- **TEXT SECTION**
** Begin **
Elapsed: 00:00:00.04
14:56:47 SQL> select count(*) from empty_table where rownum = 1 ;
COUNT(*)
----------
0
Elapsed: 00:00:00.01 - one hundredth of a second.
14:57:12 SQL> select 1 from empty_table where rownum = 1 ;
no rows selected
Elapsed: 00:00:00.00 -- almost negilible
14:57:31 SQL>
The OP is doing this in a PL/SQL environment - the count(*) simplifies coding a bit, which might be worth the odd cs. Otherwise he has to handle exceptions. How much does exception handling cost?
"The power of instruction is seldom of much efficacy except in those happy dispositions where it is almost superfluous" - Gibbon, quoted by R.P.Feynman
Create a function with an explicit cursor. Open the cursor and return one row. Check to see if you got data, if you did return TRUE, otherwise return FALSE. This is a method mentioned by Steven Feuerstein's book PL/SQL Best Practices.
** End **
- **EXTRACTED RECORDS**
** Begin **
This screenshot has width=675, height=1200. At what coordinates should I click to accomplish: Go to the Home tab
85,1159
** End **
** Begin **
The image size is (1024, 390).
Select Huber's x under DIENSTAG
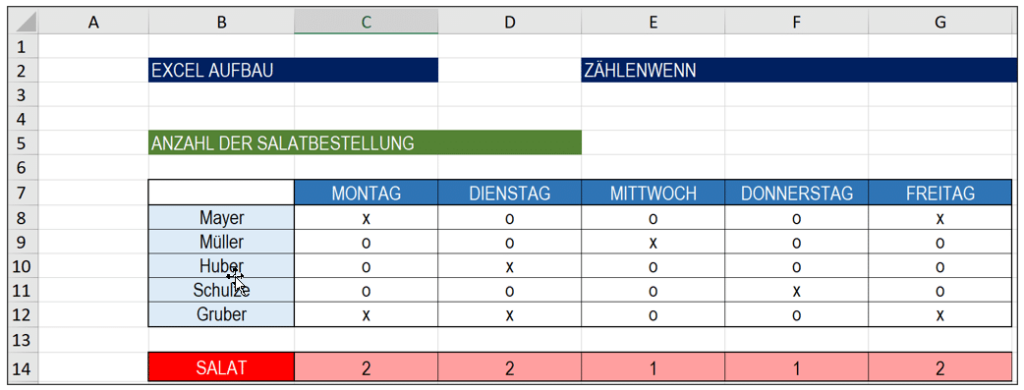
** End **
- **EXERCISE TASK A**
According to the SQL discussion, why might the OP prefer the count(*) query in PL/SQL despite its slightly longer elapsed time? Answer in one to three sentences.
- **EXERCISE TASK B**
Resume the SQL discussion from its last sentence.
The entries have no connection to the SQL discussion.

- **WRITTEN RESPONSE A**
The OP is working in PL/SQL, and count(*) makes the code a bit simpler, which might be worth the extra hundredth of a second or so. The alternative requires handling exceptions.

- **WRITTEN RESPONSE B**
I don't think I'd subscribe to this as "best practice" - it is taking a sledge-hammer to a nut. And Tamil will find it much too slow
"The power of instruction is seldom of much efficacy except in those happy dispositions where it is almost superfluous" - Gibbon, quoted by R.P.Feynman
I don't think I'd subscribe to this as "best practice" - it is taking a sledge-hammer to a nut. And Tamil will find it much too slow
I ran this on a table that has over 5 million rows and could see no difference bewteen the three execution plans. They each ran in about 0 seconds. But I still wasn't convinced, so I ran the above with DBMS_PROFILER, and found out that the explicit cursor is some fraction of a millisecond faster than the select into. Who would have thunk it!!!!
So in some small and inconsequential way, I was right!!!!!!!!!